14.2 Enabling Multipath

Multipath I/O is disabled by default. If your devices do not have multiple paths, then multipath support should be disabled; you do not need it.

Before enabling multipath support, you need to determine if the a device’s HAM driver handles multiple paths to devices. Check to see if the HAM driver presents only one path to a given device even if there are multiple adapters and multiple ports connected to the same storage device.

To check the HAM driver, you can scan devices (SCAN ALL), then list them (LIST DEVICES). If you can see a given LUN multiple times, then you need to enable multipath support. If a device should have multiple paths and does not, either you have a hardware configuration problem or a driver problem, and you need to resolve the issue before you enable multipath support.

In order to enable multipath support, use the SET parameter under Disk > Multi-Path Support, or issue the following command at the NetWare server console:

set multi-path support = on

After enabling the parameter, you need to scan for new devices to allow Media Manager to recognize the new paths to the multipathed devices. For some storage arrays, a reboot might be required.

For persistence across reboots, you can add the following line near the top of the startup.ncf file and before any lines that load drivers:

set multi-path support = on

The scan for new devices occurs automatically on start-up.

If the HAM adapter is handling multipath for the devices, but you want NetWare MPIO to handle failover between paths, you need to disable the HAM driver’s multipath handling. Make sure the SAN manager is not managing the HBA devices, then add the /ALLPATHS and /PORTNAMES HBA load options (if appropriate for your configuration) to the HAM driver load lines in order to expose all device paths and ports to NetWare:

The /ALLPATHS option disables the HAM adapter’s path failover and reports to NetWare all devices on all adapter paths. All adapters report the same devices, which allows upper layer modules to fail over across a NetWare server’s multiple adapters.

The /PORTNAMES option tracks devices internally by port name rather than node name. It disables the HAM adapter’s storage port failover and reports all storage ports for each device on the reporting adapters. This is required when storage LUNs do not have a one-to-one correspondence across port names. This allows upper layer modules to fail over across a subsystem’s multiple ports.

For example:

LOAD QL2x00.HAM SLOT=3 /LUNS /ALLPATHS /PORTNAMES

Depending on your hardware configuration, specify one or both options if you want MPIO to handle paths to multiple adapters, multiple ports, or both multiple adapters and multiple ports.

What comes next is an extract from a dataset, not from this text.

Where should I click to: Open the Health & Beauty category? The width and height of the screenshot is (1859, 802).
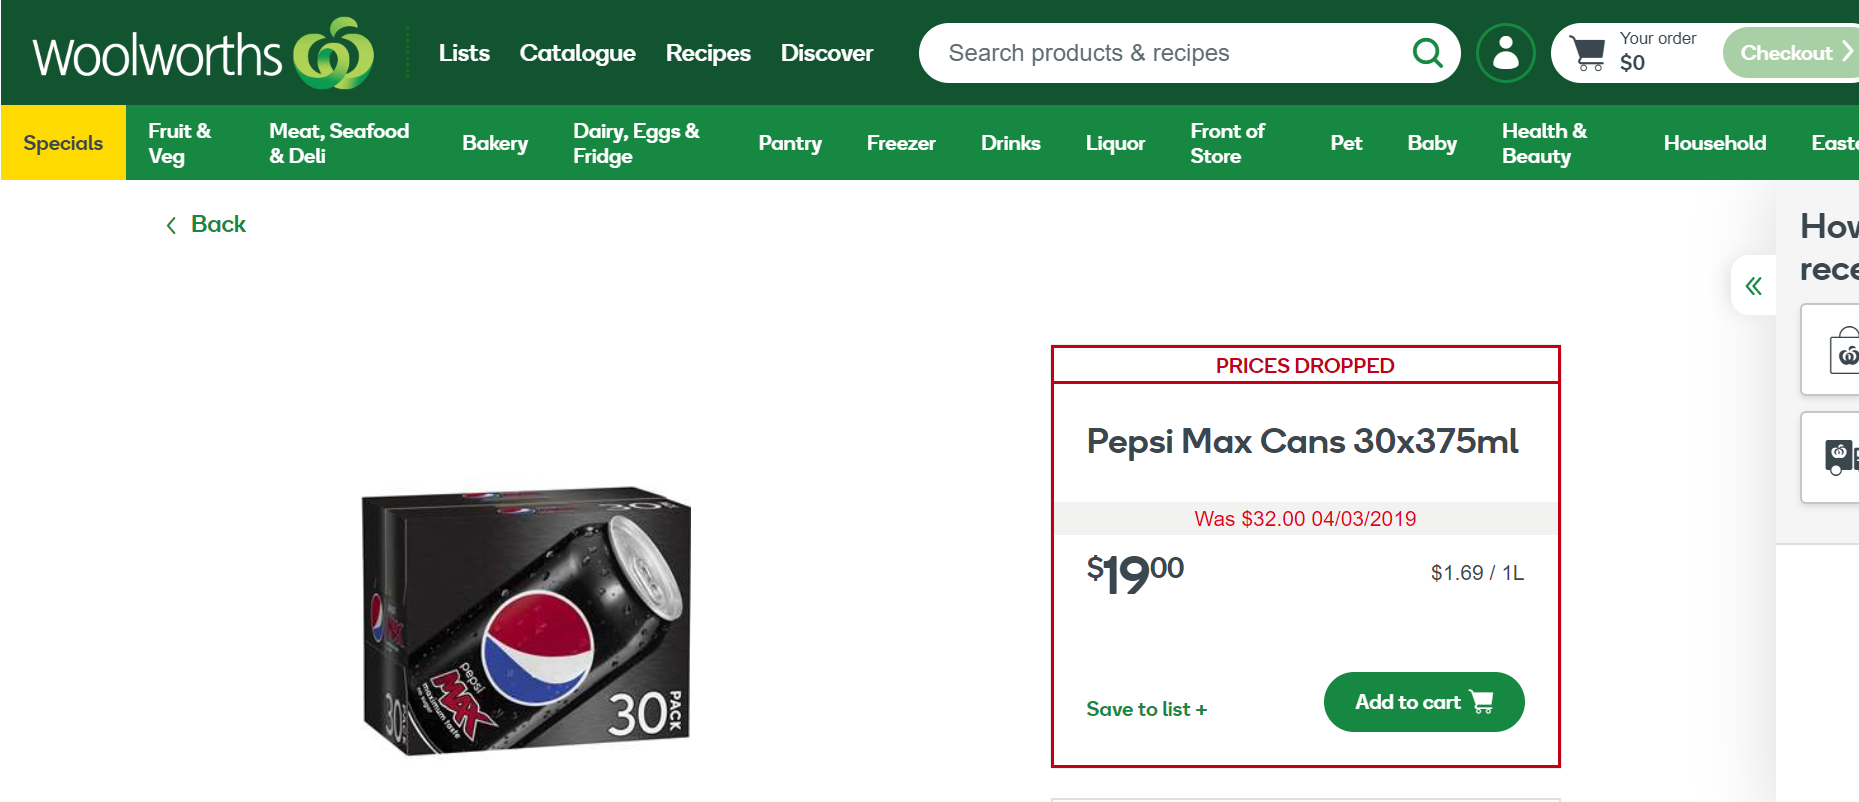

The AEN (Asynchronous Event Notification) parameter for scsihd.cdm is also advisable if you are using Fibre Channel. When AEN is enabled, the HAMs that can, such as Fibre Channel, report the loss of a hard disk drive or the discovery of a new one even without active IO. The default value for AEN is off.

If scsihd.cdm is already loaded without the /AEN option, you can enter the following at the NetWare server console:

load scsihd.cdm /aen

or

load scsihd.cdm /aen

AEN functionality is seamlessly added to the driver without the driver re-loading or re-initializing.